Dicks didn’t change a damn thing with their howls of protest and rage, but those howls were both visceral and heartfelt, which is more than you can say about some of their contemporaries. I suspect the Butthole Surfers wrote “Gary Floyd” because they knew he was the real item, with all his talk about guns and knives and offing pigs. The world will never change; cops will always shoot innocents and get away with it, and the Weathermen aren’t coming back anytime soon.
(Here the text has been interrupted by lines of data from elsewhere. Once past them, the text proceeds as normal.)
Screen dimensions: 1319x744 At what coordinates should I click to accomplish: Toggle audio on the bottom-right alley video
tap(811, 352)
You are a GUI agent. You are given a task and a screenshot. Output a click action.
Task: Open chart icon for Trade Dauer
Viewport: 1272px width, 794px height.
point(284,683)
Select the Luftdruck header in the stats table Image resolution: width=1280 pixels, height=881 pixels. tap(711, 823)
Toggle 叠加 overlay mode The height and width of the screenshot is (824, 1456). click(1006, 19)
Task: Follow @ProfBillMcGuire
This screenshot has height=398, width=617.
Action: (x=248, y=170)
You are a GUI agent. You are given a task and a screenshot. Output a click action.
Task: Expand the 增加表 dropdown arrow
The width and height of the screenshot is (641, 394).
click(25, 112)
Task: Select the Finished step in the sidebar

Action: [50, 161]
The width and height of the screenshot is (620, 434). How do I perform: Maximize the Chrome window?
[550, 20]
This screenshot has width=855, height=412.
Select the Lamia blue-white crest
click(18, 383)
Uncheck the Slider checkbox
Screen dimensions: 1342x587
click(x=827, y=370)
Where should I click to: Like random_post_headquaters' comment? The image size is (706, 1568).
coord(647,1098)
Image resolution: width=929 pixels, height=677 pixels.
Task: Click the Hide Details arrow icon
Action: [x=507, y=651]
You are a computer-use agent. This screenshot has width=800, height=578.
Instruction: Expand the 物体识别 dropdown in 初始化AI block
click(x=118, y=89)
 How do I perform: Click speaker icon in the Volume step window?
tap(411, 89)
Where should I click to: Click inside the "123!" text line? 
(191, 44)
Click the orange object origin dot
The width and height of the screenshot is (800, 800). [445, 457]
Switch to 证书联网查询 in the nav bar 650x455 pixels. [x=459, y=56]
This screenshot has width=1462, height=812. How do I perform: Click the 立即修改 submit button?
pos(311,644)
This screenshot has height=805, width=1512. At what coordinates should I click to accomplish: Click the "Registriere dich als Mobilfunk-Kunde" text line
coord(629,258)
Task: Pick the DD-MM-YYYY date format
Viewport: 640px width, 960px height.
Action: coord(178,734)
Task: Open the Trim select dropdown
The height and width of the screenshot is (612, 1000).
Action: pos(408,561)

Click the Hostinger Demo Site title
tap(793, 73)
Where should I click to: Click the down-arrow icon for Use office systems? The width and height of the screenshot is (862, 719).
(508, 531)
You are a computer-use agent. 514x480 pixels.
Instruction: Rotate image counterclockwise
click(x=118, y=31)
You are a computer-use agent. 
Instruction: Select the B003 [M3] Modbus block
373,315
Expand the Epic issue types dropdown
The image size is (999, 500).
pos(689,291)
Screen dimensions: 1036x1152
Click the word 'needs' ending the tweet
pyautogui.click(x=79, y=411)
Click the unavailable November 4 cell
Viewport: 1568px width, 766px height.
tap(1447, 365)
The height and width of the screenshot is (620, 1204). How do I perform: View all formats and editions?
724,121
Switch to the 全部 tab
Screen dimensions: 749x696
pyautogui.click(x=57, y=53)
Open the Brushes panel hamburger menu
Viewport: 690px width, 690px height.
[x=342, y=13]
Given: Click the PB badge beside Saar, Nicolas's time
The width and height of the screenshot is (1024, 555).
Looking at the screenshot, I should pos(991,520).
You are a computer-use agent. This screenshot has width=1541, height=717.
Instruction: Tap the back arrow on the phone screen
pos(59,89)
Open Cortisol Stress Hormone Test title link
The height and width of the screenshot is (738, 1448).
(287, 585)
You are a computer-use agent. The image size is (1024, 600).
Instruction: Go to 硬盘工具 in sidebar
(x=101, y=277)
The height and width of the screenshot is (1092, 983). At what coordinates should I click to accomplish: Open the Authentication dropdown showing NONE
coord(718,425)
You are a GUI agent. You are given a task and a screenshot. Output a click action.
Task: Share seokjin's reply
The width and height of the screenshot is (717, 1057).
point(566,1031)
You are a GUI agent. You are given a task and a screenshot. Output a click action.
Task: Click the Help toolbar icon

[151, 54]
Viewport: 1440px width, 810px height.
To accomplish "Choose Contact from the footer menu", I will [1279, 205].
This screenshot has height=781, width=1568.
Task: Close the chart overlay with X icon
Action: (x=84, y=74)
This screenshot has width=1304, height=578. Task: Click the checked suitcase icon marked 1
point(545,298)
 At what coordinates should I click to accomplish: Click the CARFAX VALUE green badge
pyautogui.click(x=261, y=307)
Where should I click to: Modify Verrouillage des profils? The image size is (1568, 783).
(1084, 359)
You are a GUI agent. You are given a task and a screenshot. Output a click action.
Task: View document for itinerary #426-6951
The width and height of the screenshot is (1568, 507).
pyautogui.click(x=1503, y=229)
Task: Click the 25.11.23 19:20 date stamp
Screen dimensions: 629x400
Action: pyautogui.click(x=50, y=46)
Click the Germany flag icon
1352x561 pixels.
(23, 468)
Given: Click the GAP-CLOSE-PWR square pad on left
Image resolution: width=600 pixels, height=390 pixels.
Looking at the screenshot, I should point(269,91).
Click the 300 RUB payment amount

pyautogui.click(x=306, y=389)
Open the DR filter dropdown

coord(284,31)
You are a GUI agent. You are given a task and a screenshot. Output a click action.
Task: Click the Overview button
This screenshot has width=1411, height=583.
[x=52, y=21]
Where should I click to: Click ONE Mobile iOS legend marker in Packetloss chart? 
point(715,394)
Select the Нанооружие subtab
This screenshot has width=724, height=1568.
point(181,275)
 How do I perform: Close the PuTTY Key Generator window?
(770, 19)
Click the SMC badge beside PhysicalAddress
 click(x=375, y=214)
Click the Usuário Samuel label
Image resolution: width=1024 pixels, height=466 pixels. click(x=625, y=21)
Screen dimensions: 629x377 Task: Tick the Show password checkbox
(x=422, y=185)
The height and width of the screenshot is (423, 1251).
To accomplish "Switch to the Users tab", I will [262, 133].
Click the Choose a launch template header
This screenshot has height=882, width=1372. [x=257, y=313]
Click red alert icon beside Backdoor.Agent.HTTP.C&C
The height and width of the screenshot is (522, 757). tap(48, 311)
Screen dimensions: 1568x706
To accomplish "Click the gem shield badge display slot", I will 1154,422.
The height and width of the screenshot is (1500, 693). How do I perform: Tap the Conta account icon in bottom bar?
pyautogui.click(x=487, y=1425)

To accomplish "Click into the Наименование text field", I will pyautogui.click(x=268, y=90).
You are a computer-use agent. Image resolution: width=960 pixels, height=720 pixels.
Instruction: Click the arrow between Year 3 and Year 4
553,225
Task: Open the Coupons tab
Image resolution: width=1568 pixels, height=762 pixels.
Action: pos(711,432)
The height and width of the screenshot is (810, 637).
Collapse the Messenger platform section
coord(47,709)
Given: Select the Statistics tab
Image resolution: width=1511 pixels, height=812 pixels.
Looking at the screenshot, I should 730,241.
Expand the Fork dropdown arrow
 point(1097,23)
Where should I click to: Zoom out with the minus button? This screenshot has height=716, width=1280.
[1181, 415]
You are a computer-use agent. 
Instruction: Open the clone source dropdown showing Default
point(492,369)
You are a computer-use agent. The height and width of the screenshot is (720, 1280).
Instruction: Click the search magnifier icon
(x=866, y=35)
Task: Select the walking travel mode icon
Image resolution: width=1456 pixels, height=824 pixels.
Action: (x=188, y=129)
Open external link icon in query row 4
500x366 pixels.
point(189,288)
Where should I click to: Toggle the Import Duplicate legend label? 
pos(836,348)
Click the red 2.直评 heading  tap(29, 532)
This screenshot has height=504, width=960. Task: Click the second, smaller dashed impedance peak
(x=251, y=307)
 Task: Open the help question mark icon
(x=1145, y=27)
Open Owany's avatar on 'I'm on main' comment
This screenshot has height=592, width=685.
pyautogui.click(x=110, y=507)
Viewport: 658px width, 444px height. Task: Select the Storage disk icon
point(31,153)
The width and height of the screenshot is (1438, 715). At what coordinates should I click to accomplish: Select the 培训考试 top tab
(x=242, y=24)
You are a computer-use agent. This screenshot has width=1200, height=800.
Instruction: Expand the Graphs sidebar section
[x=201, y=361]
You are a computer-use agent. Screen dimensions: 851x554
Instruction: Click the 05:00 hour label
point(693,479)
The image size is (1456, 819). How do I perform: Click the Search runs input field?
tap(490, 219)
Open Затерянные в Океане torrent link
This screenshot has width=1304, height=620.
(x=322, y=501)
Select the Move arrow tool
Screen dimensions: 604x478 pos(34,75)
But you can’t blame a guy for dreaming, and Floyd’s dreams of offing pigs and Klansmen and bringing down the United States of America will continue to resonate with folks who despise this country’s hypocrisy and two-tiered system of justice. He’ll always have a fan in me, if nobody else, and should a new revolutionary group ever coalesce in this country I hope they’ll do Texas’ angriest lead vocalist the justice of calling themselves the Gary Floyd Army.